М о л и т в а общая продолжается: о мире всего мира, о благорастворении воздУхов, о живых и усопших. Всех, кто сейчас невидимо здесь, среди нас. На кануннике тают свечки, за каждой из них – чья-то душа, жизнь. Мы в ответе за всех. Простите меня –  кому задолжала, не стала светом, вы ушли, но остались – здесь, во мне, в вечности, которая в нас, в свете ином…вечно молодые, бесконечные…Родители, братья и сестры, муж, дочь – вечная боль, светлая память, у Бога все живы…И, конечно, красной нитью через все – мой сын, о нем только теперь все упование мое. Моя надежда и будущее, спасение через веру и любовь. Он сейчас далеко, в столице горной Уральской республики, в клинике, где врачи спасают его глаза. «Зрительные нервы пострадали из-за спортивных перегрузок, и они не восстанавливаются», - говорят врачи, делая все возможное.
Д е в я т ь последних лет мир видится ими – глазами сына - в ином, необычном свете. Физические законы иногда дают сбой, световые волны не улавливаются, искажаются, отражаясь от предметов, делая их невидимыми, бесцветными или видимыми сквозь пелену. Но не законам ли духовным подчинены законы физики, ведь на них построен мир?! И поэтому мы, проходя через испытание с верой, надеемся, знаем точно: все исправится, мы спасемся, если не в этой жизни, то в будущей – точно.  Главное, что мы поняли: не в физической красоте главное, а чем-то ином…в гармонии…
И с п о в е д ь закончилась, батюшка, уже уходя, вдруг подошел к отрокам и ко мне, накрыл всех поочередно епитрахилью, прочел разрешительную молитву. Золотисто-белое крыло смахнуло разом все, тяжесть покинула душу, ушла из тела. Я снова на ногах, и готова достоять службу до конца. Покаявшиеся с просветленными детскими лицами принимают Дары.

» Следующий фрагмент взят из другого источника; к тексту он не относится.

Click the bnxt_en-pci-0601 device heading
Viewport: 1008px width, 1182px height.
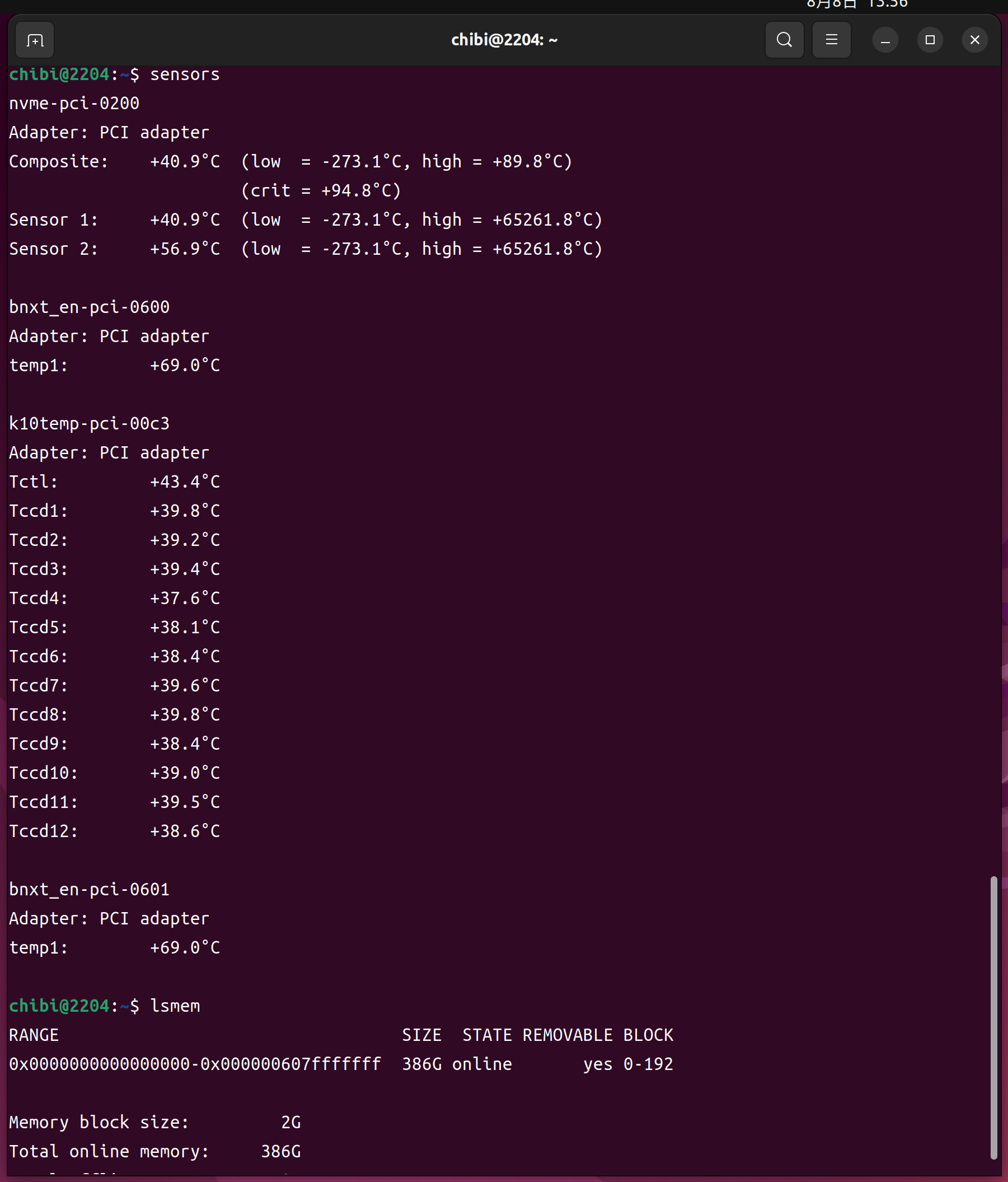pyautogui.click(x=90, y=890)
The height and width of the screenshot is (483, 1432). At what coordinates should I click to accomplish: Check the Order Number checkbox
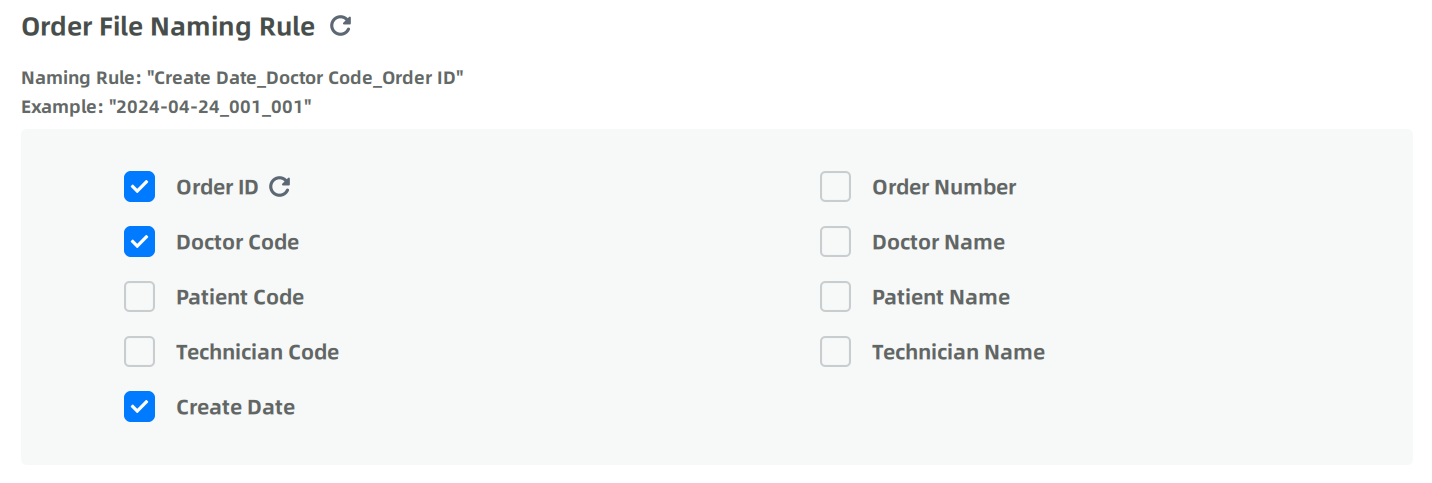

П р и ч а с и т и е. «Верую…Господи, помоги моему неверию». Как и сказано в притче. Прости, не готова еще я подойти к Чаше, принять пречистое Тело и Кровь из лжицы…одной на всех. А ведь ковидная война. Верю, через Святые Дары заразиться невозможно. Но ложечка просто предмет, смертоносный вирус может прицепиться, а я нужна сыну (не самооправдание ли). К Рождеству вернется сын, и вместе-то мы уж обязательно причастимся!
 О т п у с т. Солнце в нимбе, время замерло: условное физико-психическое понятие, существующее относительно чего-либо. Относительно тела одно, духа – другое. Усилием можно ускорить-замедлить, изменить космологическую стрелу времени-пространства, замедлить старение, например. Вот, седьмой десяток лет, а в душе я иногда – ребенок, или даже семидневный эмбрион. Просто зачаток творческой мысли в Начале того прекрасного, что начинается в дне первом…
В д н е в о с ь м о м.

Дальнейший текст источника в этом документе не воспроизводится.